=== Aim of the exercise ===
Please repeat the data exactly. Any picture in it stays out.

Saved entries
##############################

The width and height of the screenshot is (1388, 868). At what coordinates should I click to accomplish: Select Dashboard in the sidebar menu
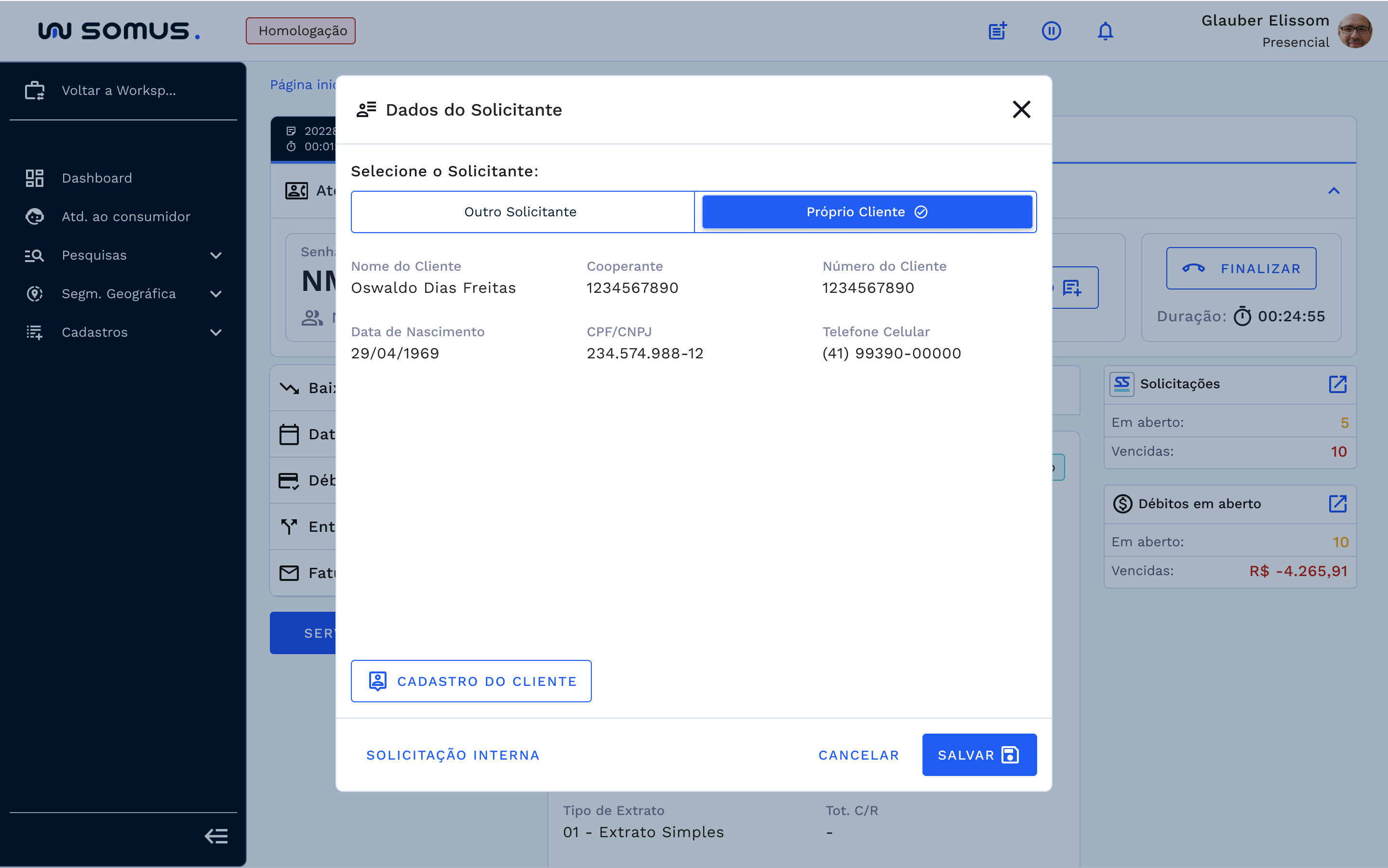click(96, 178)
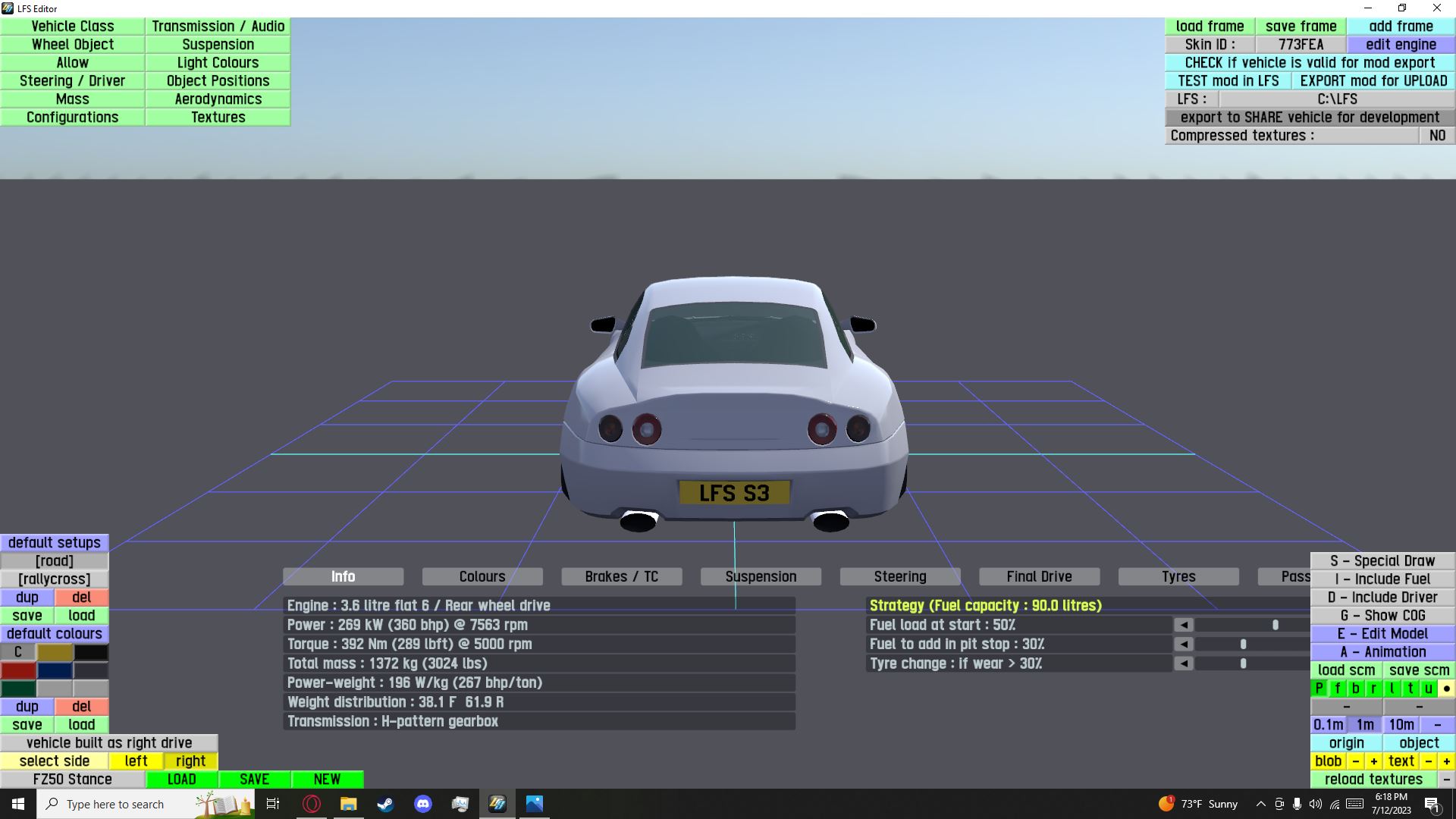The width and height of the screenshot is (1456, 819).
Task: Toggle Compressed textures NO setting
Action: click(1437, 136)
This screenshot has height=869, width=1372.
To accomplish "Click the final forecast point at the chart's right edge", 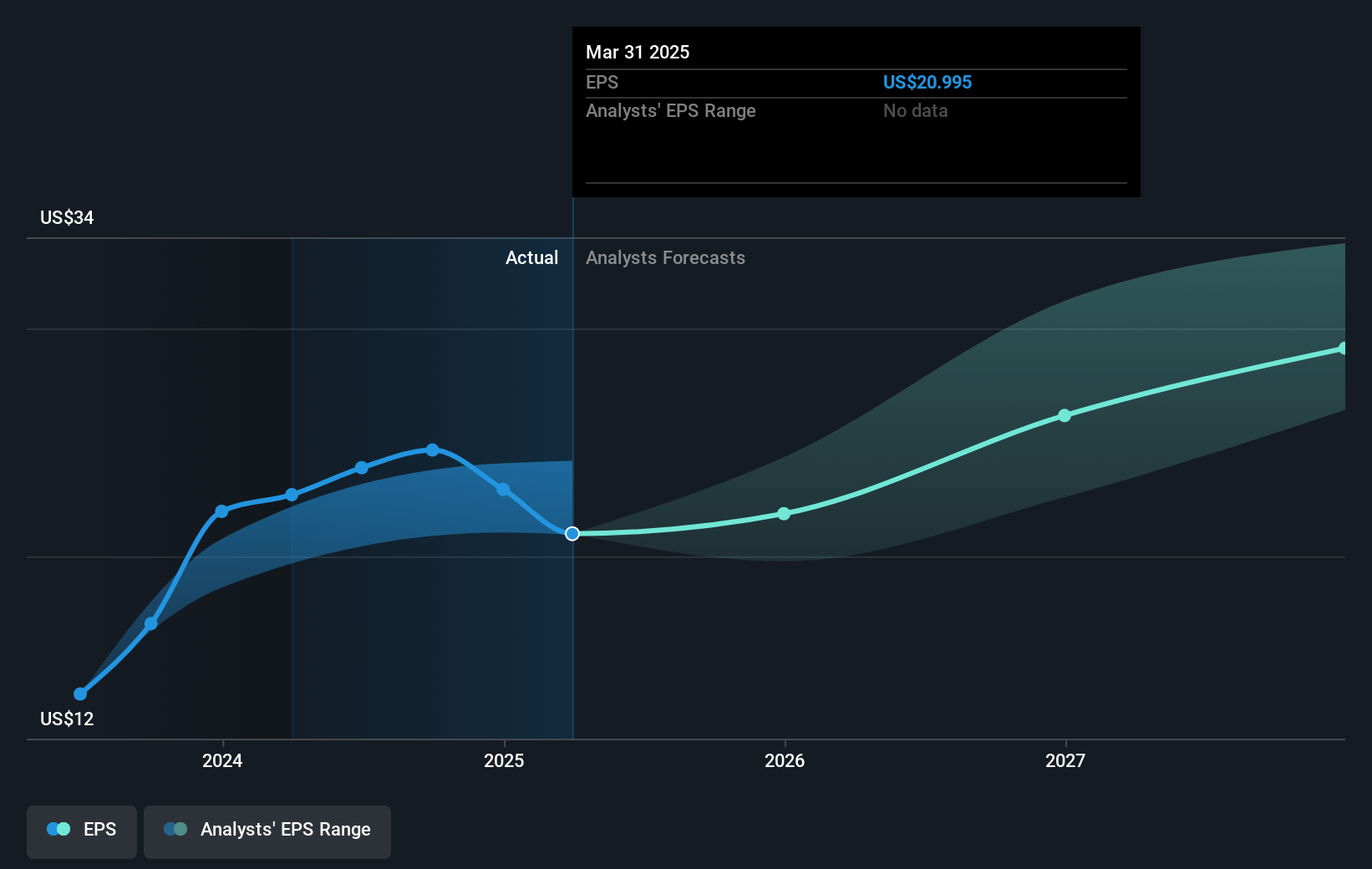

##############################

=== Reply ===
The width and height of the screenshot is (1388, 868). At what coordinates should I click to accomplish: Select Dashboard in the sidebar menu
click(96, 178)
The width and height of the screenshot is (1456, 819).
Task: Toggle Compressed textures NO setting
Action: click(1437, 136)
This screenshot has height=869, width=1372.
To accomplish "Click the final forecast point at the chart's right edge", 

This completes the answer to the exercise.